Direct and indirect pathways for the spread of African swine fever and
other porcine infectious diseases: An application of the mental models approac
In this study, we investigated the occurrence of direct and indirect infectious disease transmission pathways among pig farms in Switzerland, as well as their specific relevance for the spread of African swine fever, porcine reproductive and respiratory syndrome (PRRS), and enzootic pneumonia. Data were collected using an adapted mental models approach, involving initial interviews with experts in the field of pig health and logistics, semi-structured interviews with pig farmers, and a final expert workshop, during which all identified pathways were graded by their predicted frequency of occurrence, their likelihood of spread of the three diseases of interest, and their overall relevance considering both parameters. As many as 24 disease pathways were identified in four areas: pig trade, farmer encounters, external collaborators, and environmental or other pathways. Two thirds of the pathways were expected to occur with moderate-to-high frequency.
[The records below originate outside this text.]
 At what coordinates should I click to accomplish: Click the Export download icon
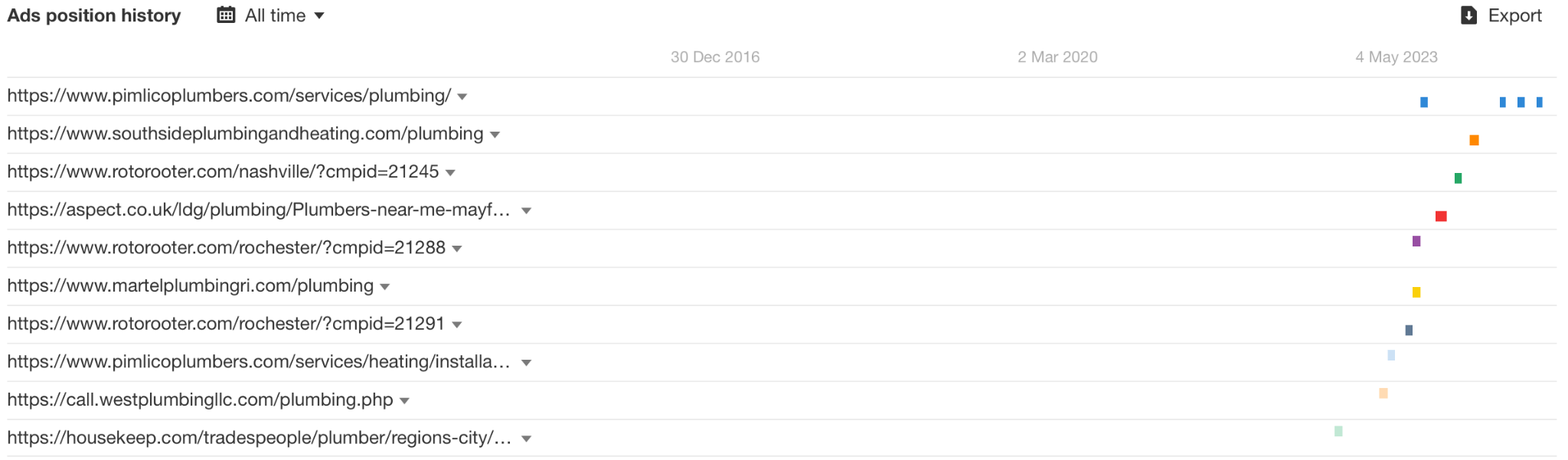click(1467, 15)
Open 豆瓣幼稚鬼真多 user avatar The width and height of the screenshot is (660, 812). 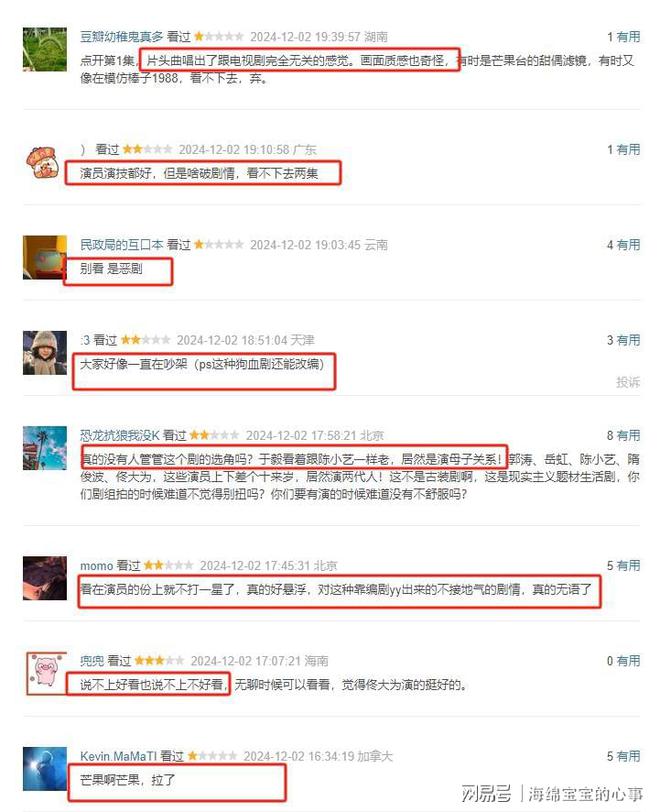45,49
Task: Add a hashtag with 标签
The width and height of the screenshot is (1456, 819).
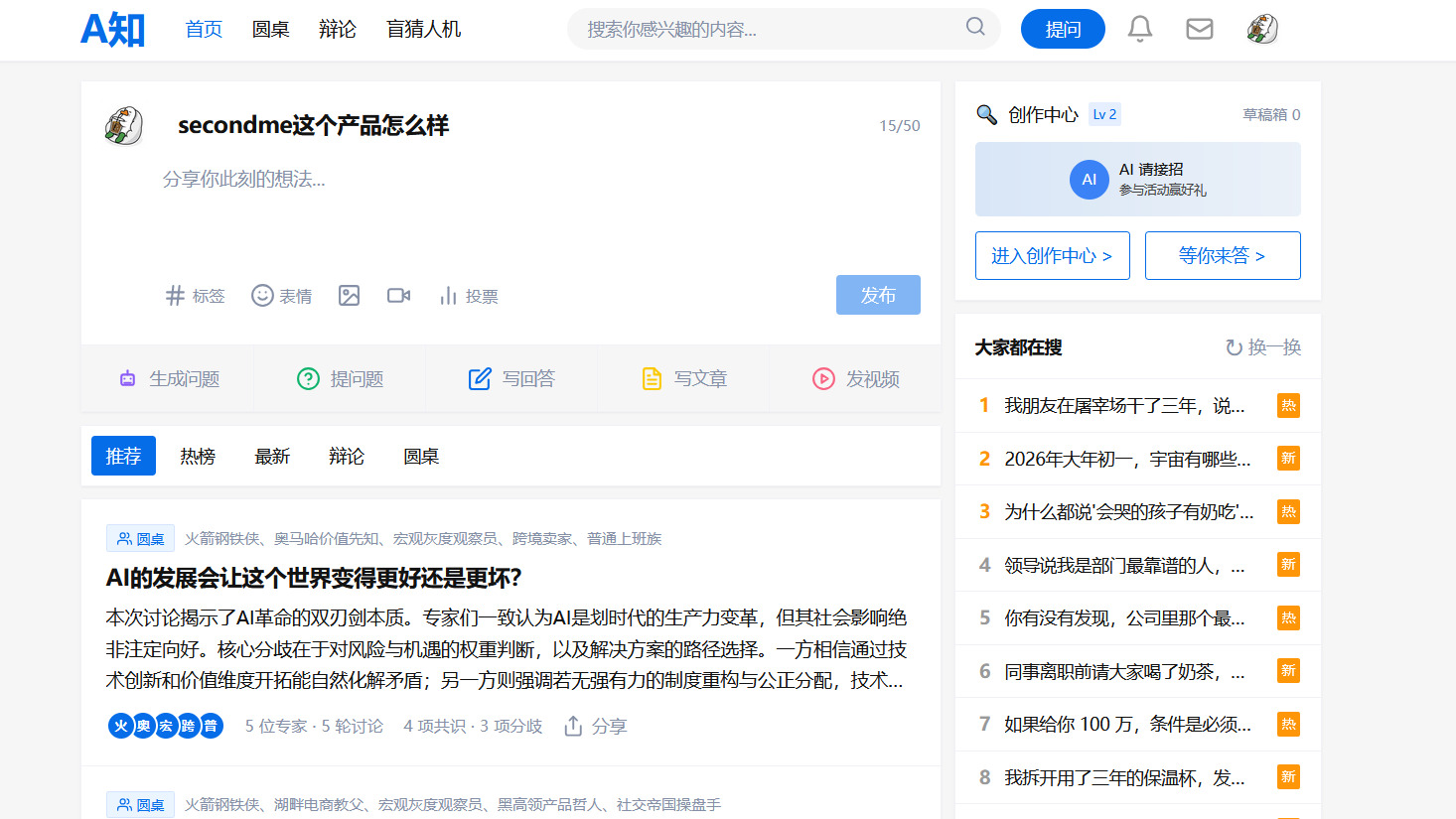Action: tap(196, 296)
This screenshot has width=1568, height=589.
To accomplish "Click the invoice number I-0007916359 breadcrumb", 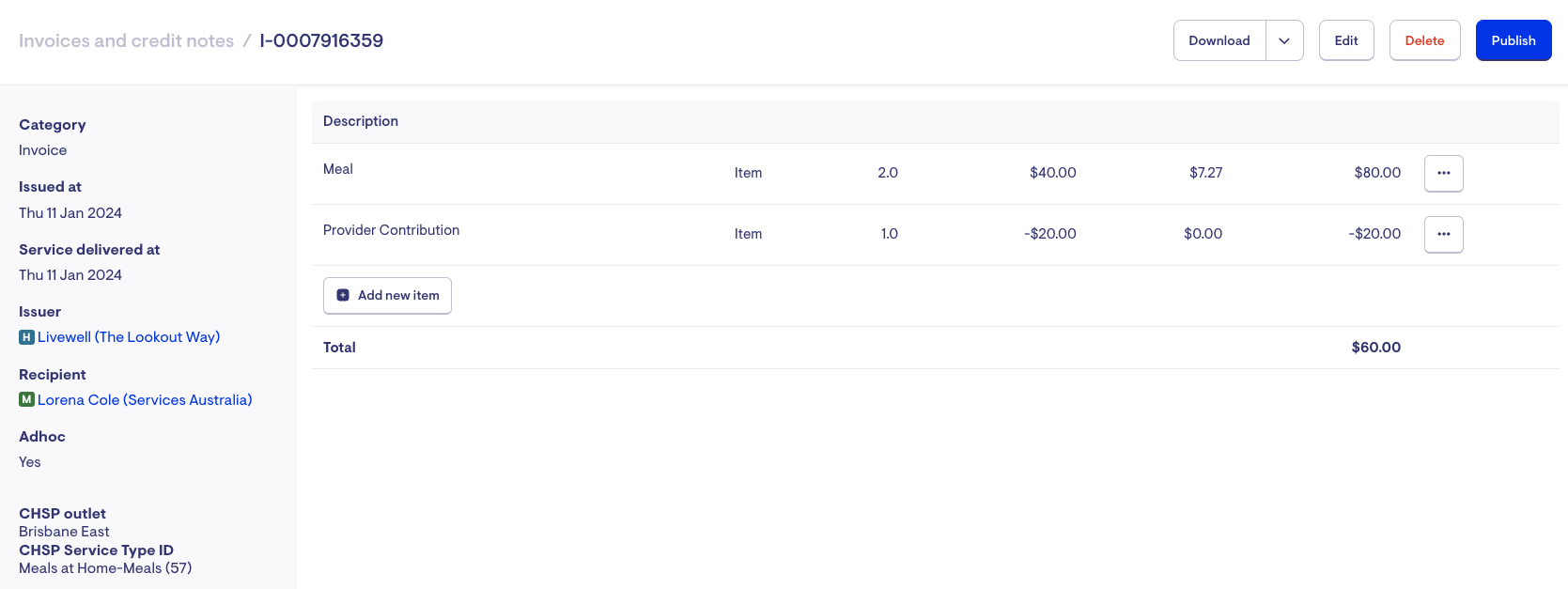I will (321, 40).
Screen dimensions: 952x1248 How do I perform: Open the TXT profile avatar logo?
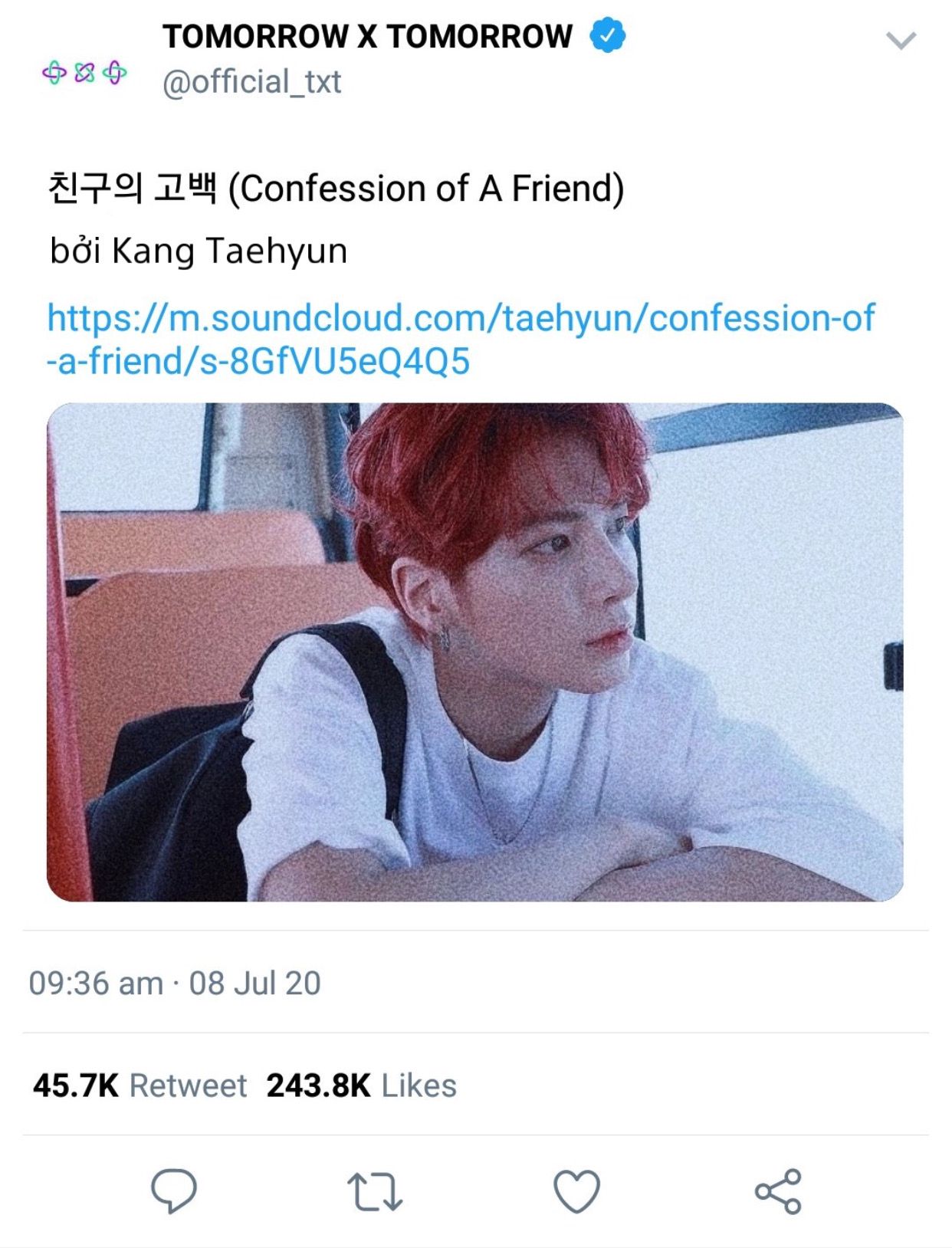click(x=84, y=73)
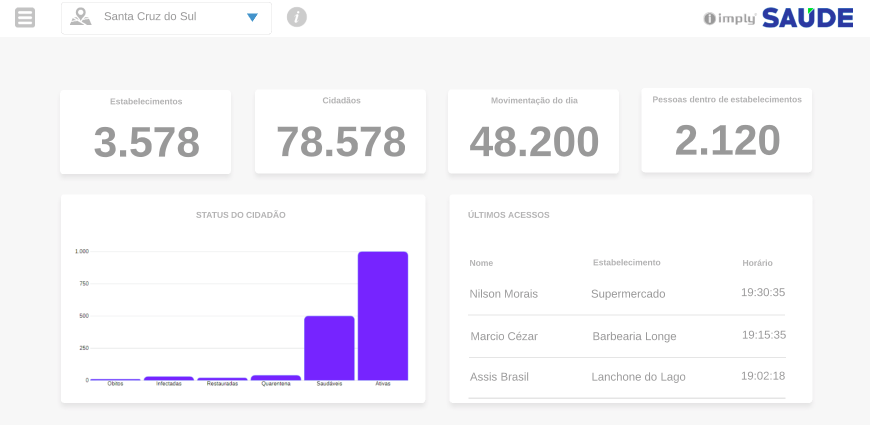Click the Imply Saúde logo

coord(778,18)
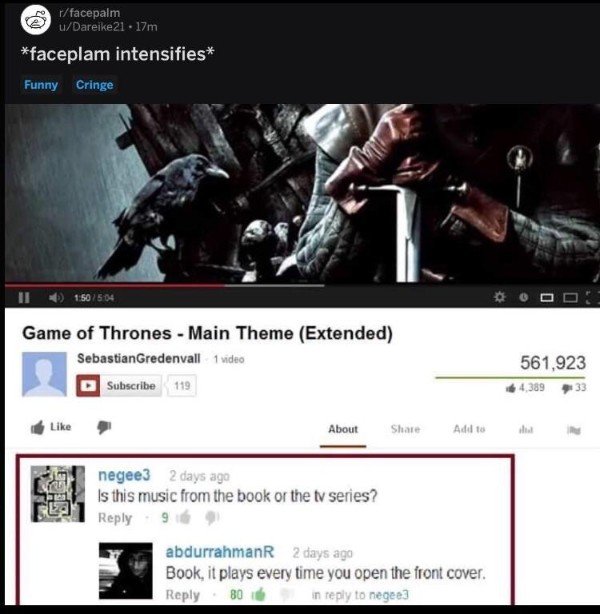600x614 pixels.
Task: Open the Share tab
Action: pyautogui.click(x=405, y=429)
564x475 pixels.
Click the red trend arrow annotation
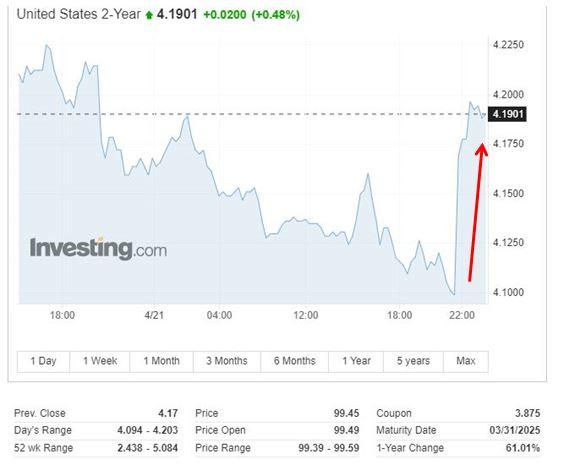(478, 211)
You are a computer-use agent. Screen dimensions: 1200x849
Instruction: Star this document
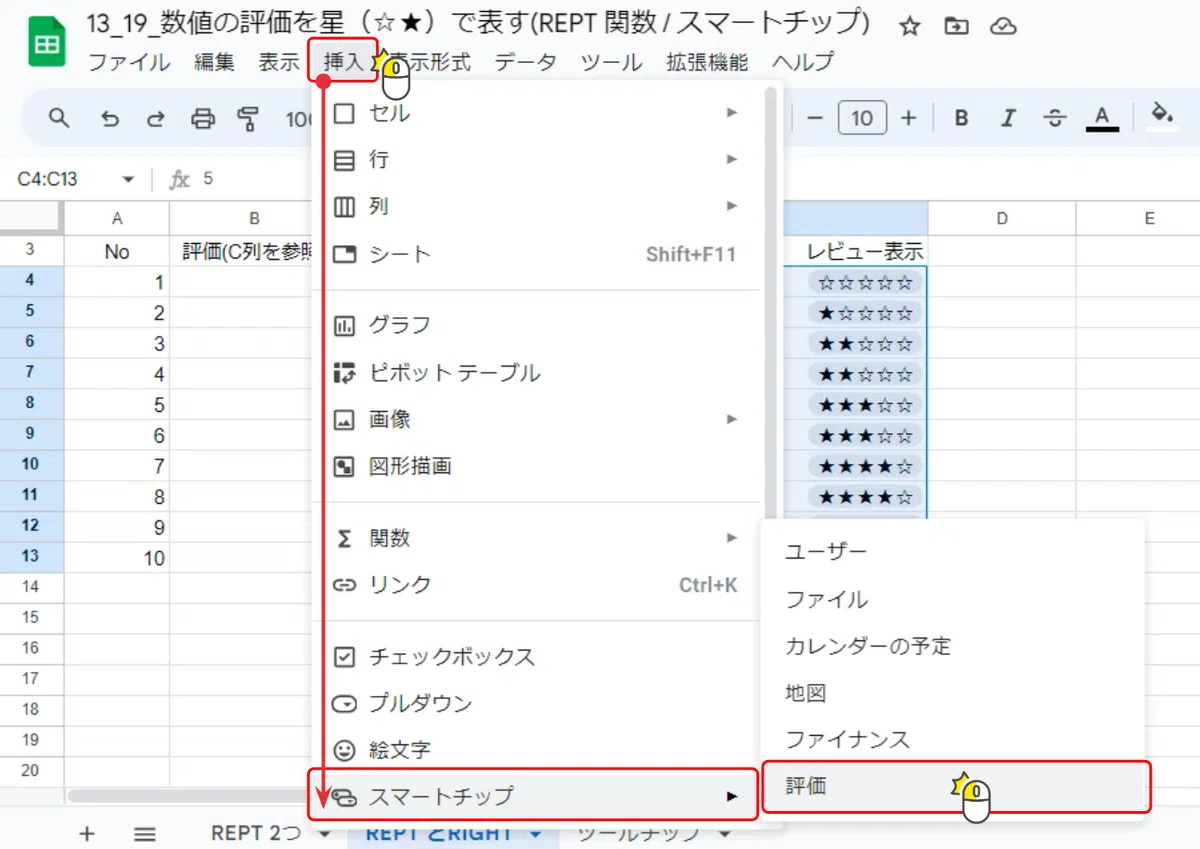[x=909, y=27]
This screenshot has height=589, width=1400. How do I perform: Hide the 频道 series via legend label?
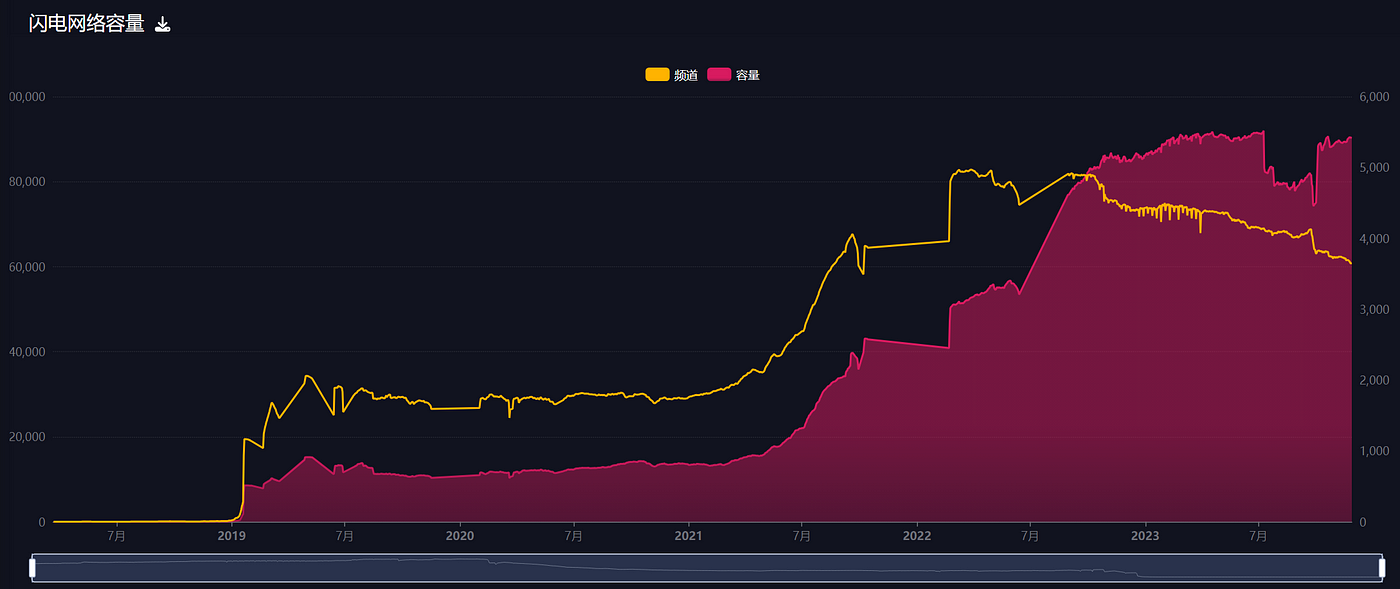tap(686, 75)
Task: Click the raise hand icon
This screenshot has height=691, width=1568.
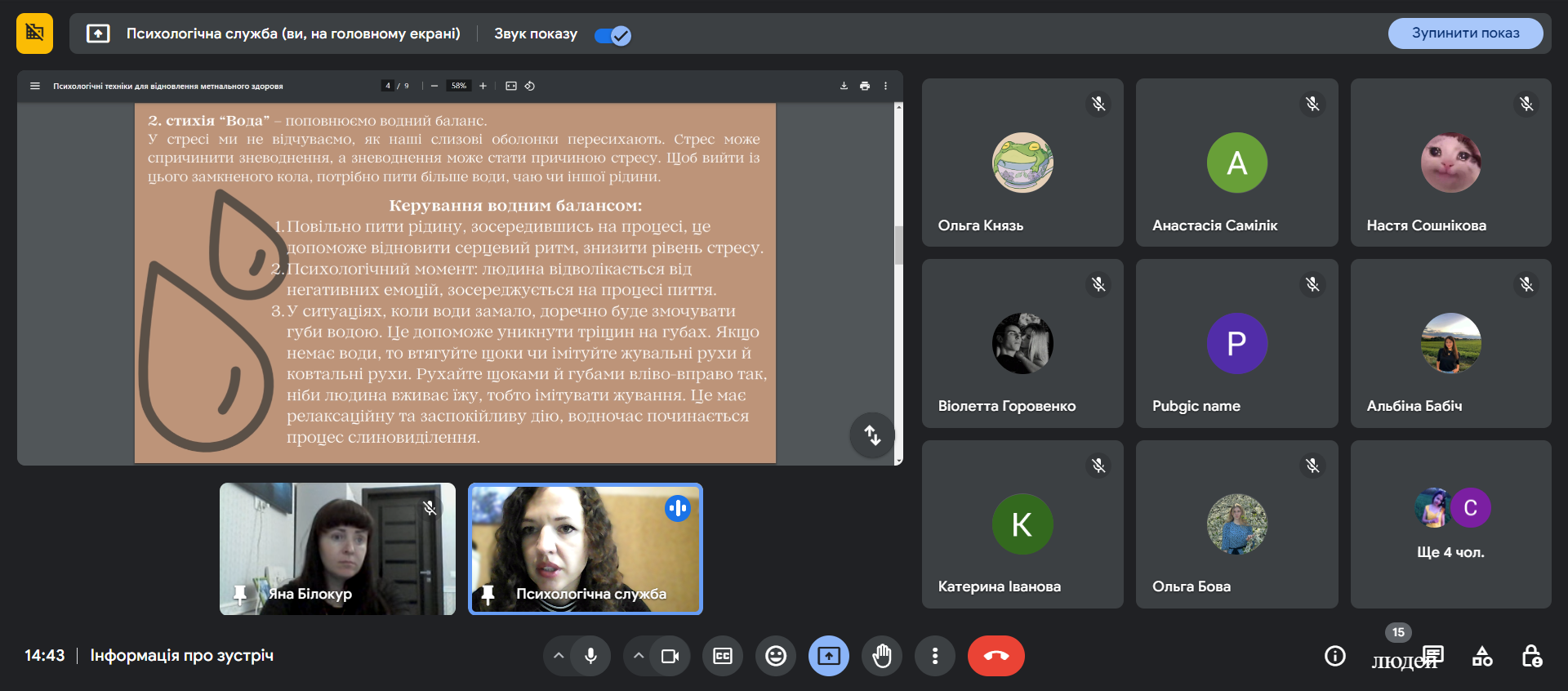Action: 882,656
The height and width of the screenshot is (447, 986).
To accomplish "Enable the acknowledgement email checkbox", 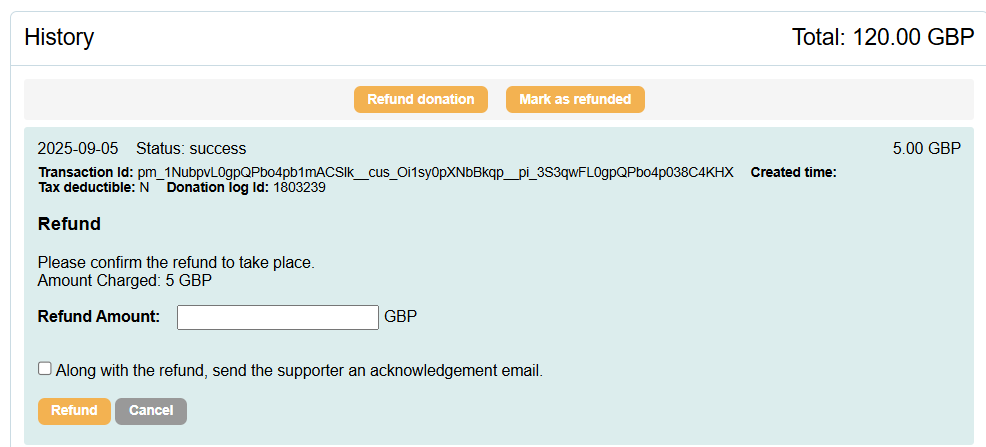I will tap(45, 369).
While both direct and indirect pig trade transmission routes were highly relevant for the spread of the three pathogens, pathways from the remaining areas were especially important for PRRS due to higher spread potential via aerosols and fomites. In addition, we identified factors modifying the relevance of disease pathways, such as farm production type and affiliation with trader companies. During the interviews, we found varying levels of risk perception among farmers concerning some of the pathways, which affected adherence to biosecurity measures and were often linked to the degree of trust that farmers had towards their colleagues and external collaborators. Our findings highlight the importance of integrating indirect disease pathways into existing surveillance and control strategies and in disease modelling efforts. We also propose that biosecurity training aimed at professionals and risk communication campaigns targeting farmers should be considered to mitigate the risk of disease spread through the identified pathways.